Ela lutou muito pela vida. Eu sou muito grato por ela ter me escolhido para ser o pai dela
Conhecido por ser cantor, compositor e produtor cultural, Fábio diz que a filha também mudou completamente sua relação com a produção artística. Segundo ele, cada música, filme, trilha sonora ou projeto cultural passou a carregar um novo significado.
"Depois que ela nasceu, tudo o que eu faço tem muito mais consciência. Penso no que estou colocando no mundo e, principalmente, no que ela vai ver quando crescer. Quero que ela sinta orgulho do pai."
Além da música, Fábio atua como curador artístico e cineasta. Em todas essas áreas, Maria Flor se tornou a principal fonte de inspiração. "Eu acordo e lembro que tenho a Maria Flor. Isso me dá força para continuar sendo artista neste país."
A paixão pela arte parece ter atravessado gerações. Aos sete anos, Maria Flor já demonstra interesse por música, pintura, cinema e composição. Segundo o pai, ela costuma criar as próprias canções e já revelou quais profissões pretende seguir.
Ela fala: 'Papai, quero ser cantora, pianista e veterinária'. Eu respondo que ela pode ser tudo o que quiser
Neste ano, pai e filha viveram um momento que Fábio define como inesquecível. Pela primeira vez, Maria Flor assistiu a um show dele com plena consciência do que acontecia no palco. "Ela ficou debruçada na grade, olhando para mim tocar. Foi emocionante."
Em todos os shows, existe um ritual que nunca muda. Fábio dedica à filha o congo "Rainha, o seu brinco caiu", canção que canta desde quando ela ainda estava na barriga da mãe e que acabou se transformando em música de ninar.
Embora reconheça que a paternidade exige energia em qualquer idade, Fábio acredita que os anos trouxeram algo valioso: consciência.
"Você amadurece quando entende a responsabilidade de colocar uma pessoa no mundo. A idade ajuda, mas o que realmente importa é dar exemplo, oferecer amor e estar presente".
Para ele, o maior desafio não está nos cabelos brancos, mas no tempo. "A vida passa muito rápido. O importante é aproveitar esse tempo para formar uma pessoa boa, amorosa e de bom caráter".
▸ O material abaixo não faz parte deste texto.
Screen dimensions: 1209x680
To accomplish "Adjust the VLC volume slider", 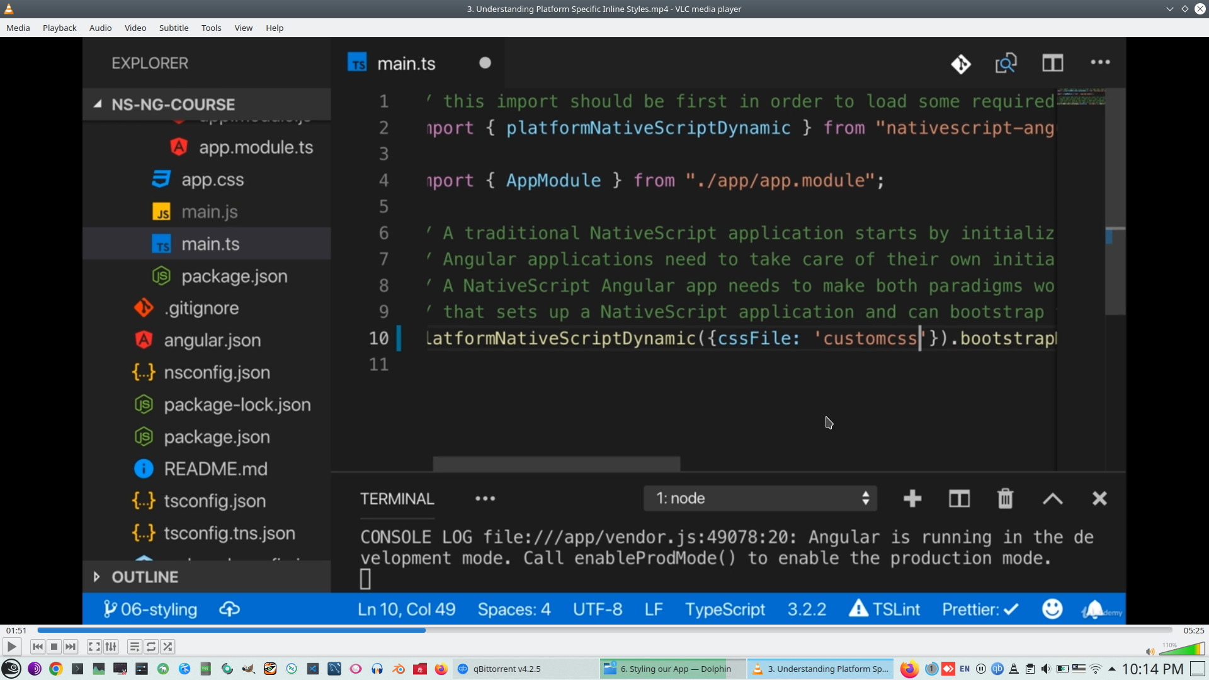I will tap(1183, 649).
Entre tantas lembranças, nenhuma supera os pequenos gestos do cotidiano. "O momento mais marcante é quando ela acorda e diz: 'Papai, bom dia. Papai, eu te amo'. Isso não tem preço".
Ao resumir o que significa viver a paternidade depois dos 45 anos, o músico não hesita: "É padecer no paraíso, num caminho de luz e de amor incondicional."